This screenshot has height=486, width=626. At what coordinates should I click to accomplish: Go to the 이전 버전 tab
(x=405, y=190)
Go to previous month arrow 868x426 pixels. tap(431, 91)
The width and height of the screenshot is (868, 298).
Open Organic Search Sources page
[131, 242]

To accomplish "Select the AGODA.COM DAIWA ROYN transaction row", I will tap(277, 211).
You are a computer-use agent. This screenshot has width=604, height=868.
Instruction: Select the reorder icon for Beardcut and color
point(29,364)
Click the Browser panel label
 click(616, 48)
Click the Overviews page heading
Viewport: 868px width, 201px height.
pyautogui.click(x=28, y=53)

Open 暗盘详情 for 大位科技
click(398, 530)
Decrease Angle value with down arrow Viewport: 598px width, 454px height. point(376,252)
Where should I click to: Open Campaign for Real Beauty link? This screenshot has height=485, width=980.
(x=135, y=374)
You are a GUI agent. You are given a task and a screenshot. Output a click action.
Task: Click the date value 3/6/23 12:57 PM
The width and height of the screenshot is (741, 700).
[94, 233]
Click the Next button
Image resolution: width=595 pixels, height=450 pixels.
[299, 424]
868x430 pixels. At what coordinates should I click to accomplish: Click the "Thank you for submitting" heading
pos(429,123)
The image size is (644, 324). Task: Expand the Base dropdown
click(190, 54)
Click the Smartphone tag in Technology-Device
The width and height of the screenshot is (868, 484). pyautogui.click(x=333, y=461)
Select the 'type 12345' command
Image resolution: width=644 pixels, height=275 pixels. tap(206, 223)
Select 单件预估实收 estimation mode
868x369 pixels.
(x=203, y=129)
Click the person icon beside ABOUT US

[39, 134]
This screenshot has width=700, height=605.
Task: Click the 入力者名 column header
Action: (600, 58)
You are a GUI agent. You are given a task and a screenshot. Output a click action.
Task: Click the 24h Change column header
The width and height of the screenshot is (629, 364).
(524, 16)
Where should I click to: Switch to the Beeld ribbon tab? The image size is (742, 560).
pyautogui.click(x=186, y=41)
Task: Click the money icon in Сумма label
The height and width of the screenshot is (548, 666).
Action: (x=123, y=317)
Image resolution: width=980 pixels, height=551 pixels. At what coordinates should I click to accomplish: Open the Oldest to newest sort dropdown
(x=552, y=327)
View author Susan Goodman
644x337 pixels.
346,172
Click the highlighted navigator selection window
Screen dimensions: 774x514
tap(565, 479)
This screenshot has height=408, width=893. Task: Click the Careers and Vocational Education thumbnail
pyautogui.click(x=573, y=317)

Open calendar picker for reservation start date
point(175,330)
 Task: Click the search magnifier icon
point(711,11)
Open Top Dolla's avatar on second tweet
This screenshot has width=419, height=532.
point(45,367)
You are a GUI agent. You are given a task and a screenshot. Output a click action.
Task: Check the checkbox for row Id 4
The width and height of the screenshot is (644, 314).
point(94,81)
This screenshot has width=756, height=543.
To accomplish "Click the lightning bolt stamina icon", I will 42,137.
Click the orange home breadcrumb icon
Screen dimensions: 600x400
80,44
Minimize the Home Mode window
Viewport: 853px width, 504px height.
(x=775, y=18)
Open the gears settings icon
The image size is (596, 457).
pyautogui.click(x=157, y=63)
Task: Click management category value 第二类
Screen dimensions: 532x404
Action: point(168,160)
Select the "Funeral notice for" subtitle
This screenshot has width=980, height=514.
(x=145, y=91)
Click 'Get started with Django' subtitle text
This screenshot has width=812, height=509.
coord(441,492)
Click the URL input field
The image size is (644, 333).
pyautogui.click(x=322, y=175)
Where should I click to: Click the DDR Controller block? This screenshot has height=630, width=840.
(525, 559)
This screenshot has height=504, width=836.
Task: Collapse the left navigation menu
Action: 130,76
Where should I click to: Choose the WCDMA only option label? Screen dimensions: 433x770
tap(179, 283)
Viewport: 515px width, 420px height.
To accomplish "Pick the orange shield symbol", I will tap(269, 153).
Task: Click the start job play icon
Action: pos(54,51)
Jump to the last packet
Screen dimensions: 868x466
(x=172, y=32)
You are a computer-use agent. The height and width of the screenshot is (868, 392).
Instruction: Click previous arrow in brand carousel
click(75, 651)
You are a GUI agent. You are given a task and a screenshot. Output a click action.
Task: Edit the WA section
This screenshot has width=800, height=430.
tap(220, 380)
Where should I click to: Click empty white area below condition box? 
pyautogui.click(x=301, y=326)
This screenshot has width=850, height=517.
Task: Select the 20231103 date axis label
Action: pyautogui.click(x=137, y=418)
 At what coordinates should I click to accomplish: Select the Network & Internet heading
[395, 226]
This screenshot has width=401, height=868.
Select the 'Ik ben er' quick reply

***

* Exercise
Copy out each line of the data containing the string "value".

* Response to the exercise
Decrease Angle value with down arrow Viewport: 598px width, 454px height. point(376,252)
Task: Click the date value 3/6/23 12:57 PM
Task: Click management category value 第二类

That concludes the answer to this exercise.